Liraglutide is sold under the brand name Victoza in the US, UK, UAE, Kuwait, India, Iran, Canada, Europe, Japan and the Philippines. It has been launched in Germany, Italy, Denmark, the Netherlands, Sweden, Japan, Canada, the United States, France, Indonesia, Malaysia and Singapore. Liraglutide is also known to be sold as Saxenda in Australia, Brazil, Canada, Germany, Indonesia, Iran, Ireland, Israel, Norway, Czech Republic, Poland, Portugal, South Korea, Switzerland, The United Kingdom and the US, and also as Enligria and Quinliro in Russia.

=== Marketing ===
Liraglutide was approved by the US Food and Drug Administration (FDA) in 2014, and by the European Medicines Agency (EMA) in 2015, for adults with a body mass index (BMI) of 30 or greater (obesity) or a BMI of 27 or greater (overweight) who have at least one weight-related condition. Liraglutide was approved by the FDA in 2019, for treatment of children aged ten years of age or older with type 2 diabetes, making it the first non-insulin drug approved to treat type 2 diabetes in children since metformin was approved in 2000.

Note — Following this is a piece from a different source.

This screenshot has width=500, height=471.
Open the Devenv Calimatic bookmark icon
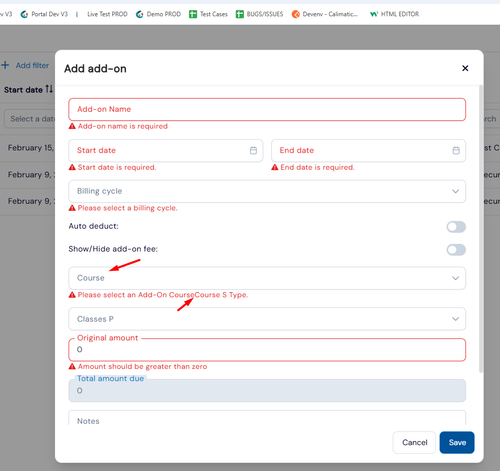(x=296, y=14)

Novo Nordisk made deals with generic manufacturers to enter the United States market in 2024. The FDA approved the first generic liraglutide in December 2024, and granted the approval to Hikma Pharmaceuticals USA

=== Controversy ===
In 2010, Novo Nordisk breached the Association of the British Pharmaceutical Industry's code of conduct by failing to provide information about side effects, and by promoting it prior to being granted market authorization.

In 2012, the non-profit consumer advocacy group Public Citizen petitioned the US Food and Drug Administration (FDA) to immediately remove liraglutide from the market because they concluded that risks of thyroid cancer and pancreatitis outweigh any documented benefits.

In 2017, Novo Nordisk agreed to pay $58.65 million to settle multiple whistleblower lawsuits alleging that the company had illegally marketed, promoted, and sold Victoza for off-label uses (such as for type 1 diabetes) in violation of the Federal Food, Drug, and Cosmetic Act and the False Claims Act. Novo Nordisk paid an additional $1.45 million to the states of California and Illinois to settle whistleblower cases alleging fraud against private commercial health insurers.

== Research ==
In September 2024, it was reported that a study found that liraglutide helped children aged 6 to 12 years of age reduce their body mass index by 7.4% in a 56-week trial.